Кшиштоф подал руку, и толстяк рывком поставил его на ноги. Затем он дважды ударил булавой, так, чтобы цепь отлетела от кандалов.
— Пойдем. Они скоро протаранят ворота. У нас мало времени.
Для одноногого толстяка Томаш был очень уж шустрым. Корчмарь прекрасно знал крепость, и легконогому и тощему Кшиштофу иногда приходилось заметно прибавить шагу, чтобы поспевать. А Томаш все говорил и говорил…

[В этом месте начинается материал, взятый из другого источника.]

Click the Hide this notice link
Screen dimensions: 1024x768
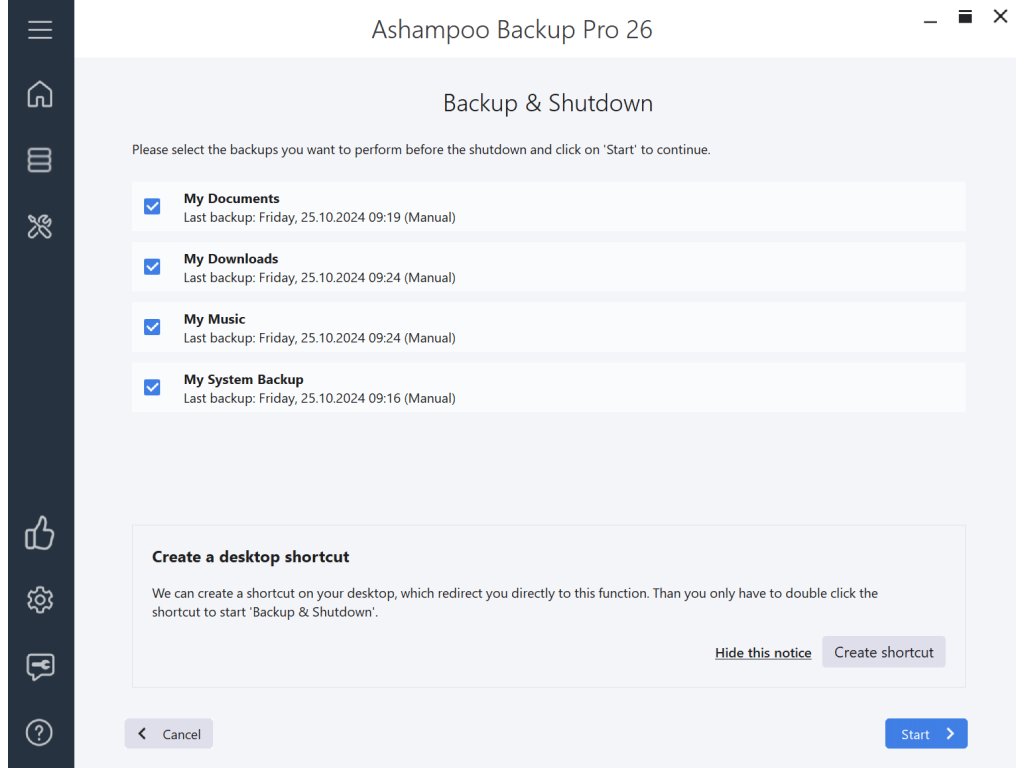(763, 653)
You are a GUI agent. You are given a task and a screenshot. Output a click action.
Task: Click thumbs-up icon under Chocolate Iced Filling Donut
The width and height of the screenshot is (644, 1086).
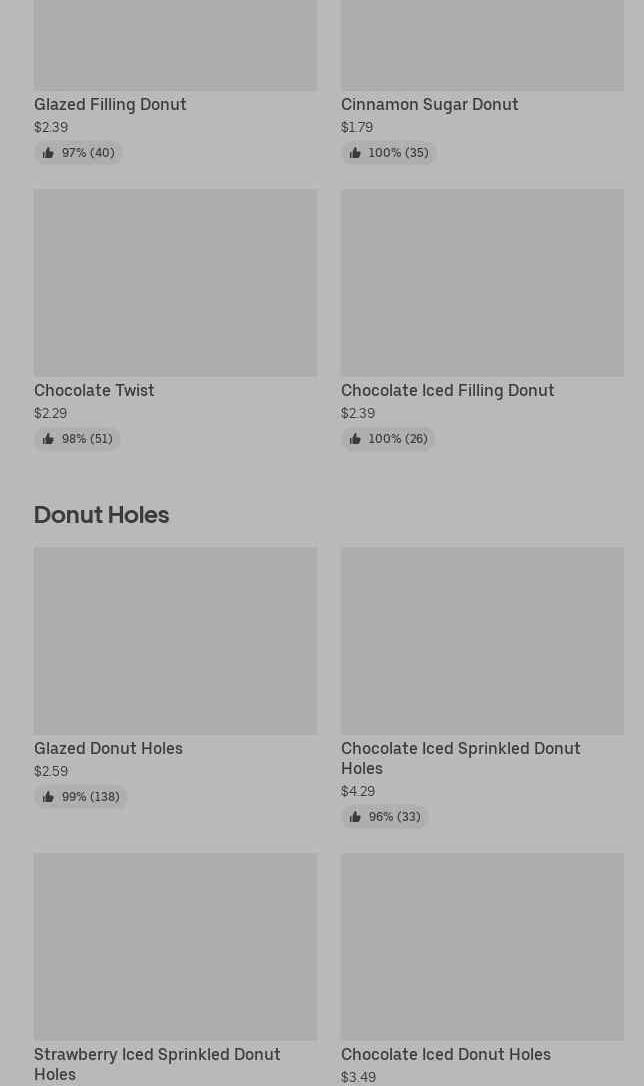tap(355, 439)
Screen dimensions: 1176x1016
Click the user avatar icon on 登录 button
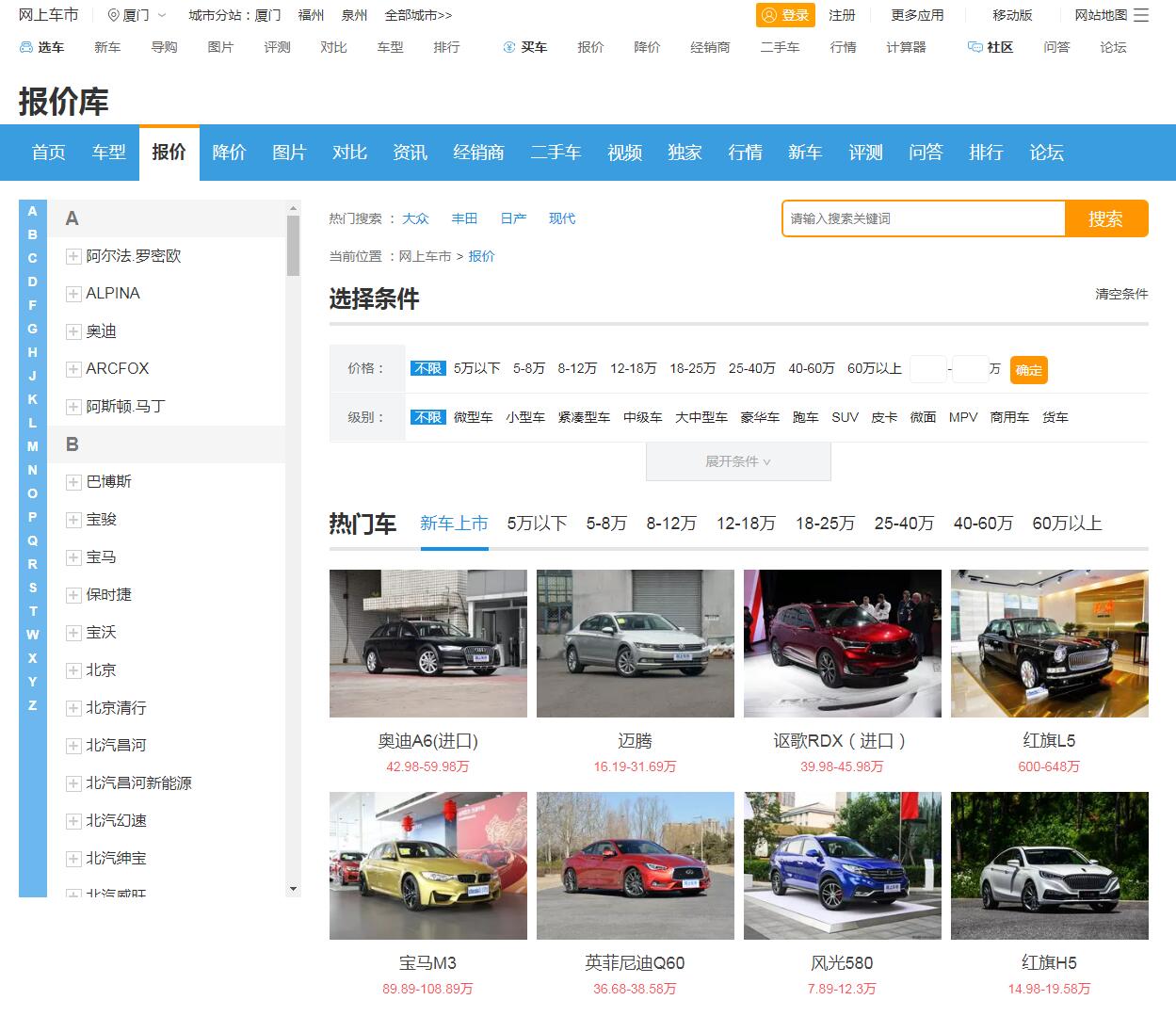click(x=769, y=15)
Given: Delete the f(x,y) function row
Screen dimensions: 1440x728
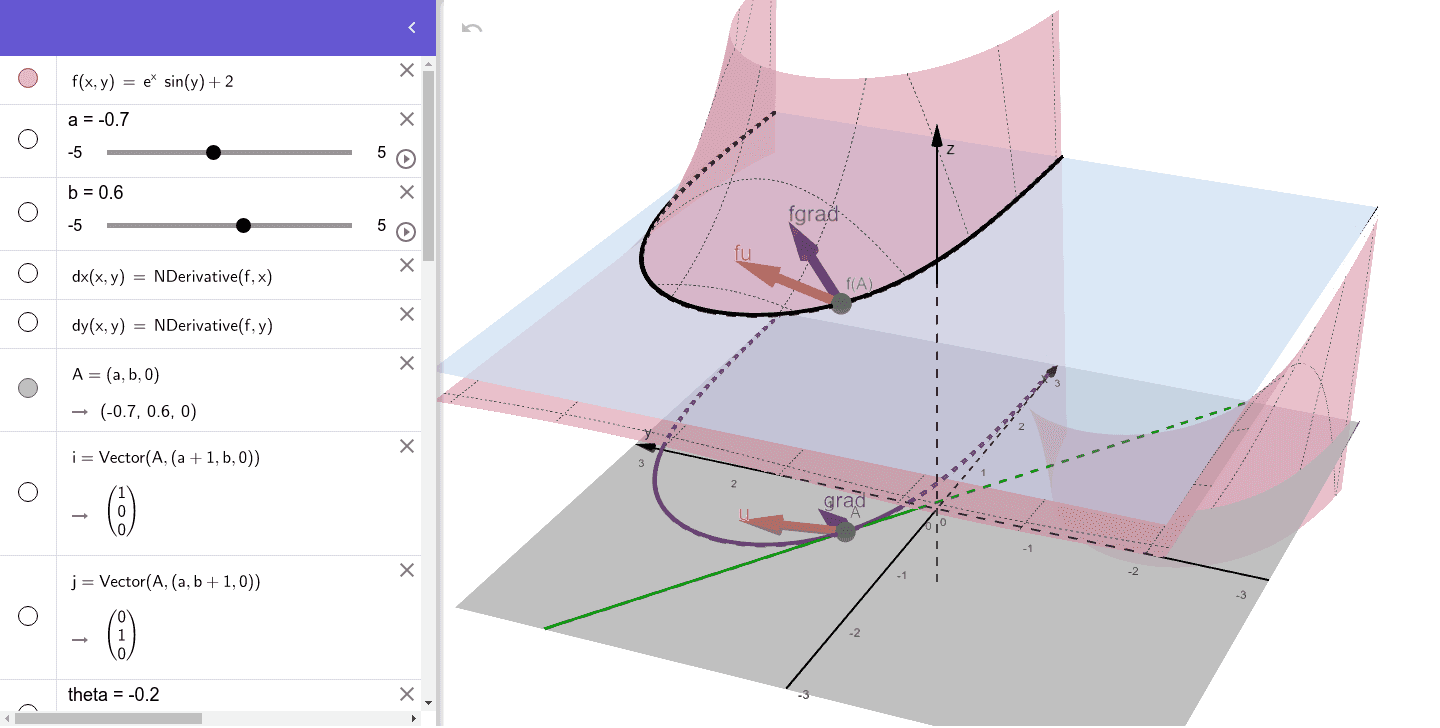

— Мне Ярослав все рассказал за кружкой грюта. Но я ему не верю… Никому из них! Нет в них благородства, потому что я видел, на что они способны. Деньги, Кшиштоф, они готовы на все, лишь бы их работа была важна, лишь бы король продолжал их опекать… Ты думаешь, они защищают? Да хер там! Я был корчмарем в одном из хуторов, наш голова отказался платить им «налог на поле». У нас было в достатке крепких ребят, что сами могли отбить хутор от Соловушек, что были в дружбе с пойлом, что могли подпалить эти богомерзкие древеса… Соглядатаи на поводках и в намордниках привели Соловшек, я видел! А потом спустили и сбежали… Их было много, о, курва-мать… Слишком много для одного хутора. Дружина головы билась насмерть, а я хотел увести семью, но не вышло… Их было слишком много, Кшиштоф, слишком много… Я смотрел, как они жрут мою семью, как поедают жену и двух сыновей… Я сбежал, как трус сбежал… Спрыгнул с водопада и переломал себе ноги! Течение вынесло меня верстах в сорока от хутора, соглядатаи ничего не заподозрили. Я сказал, что из столицы, что на обоз напали, что умею варить пиво и гнать спирт. Такой человек им был нужен, и вот я здесь!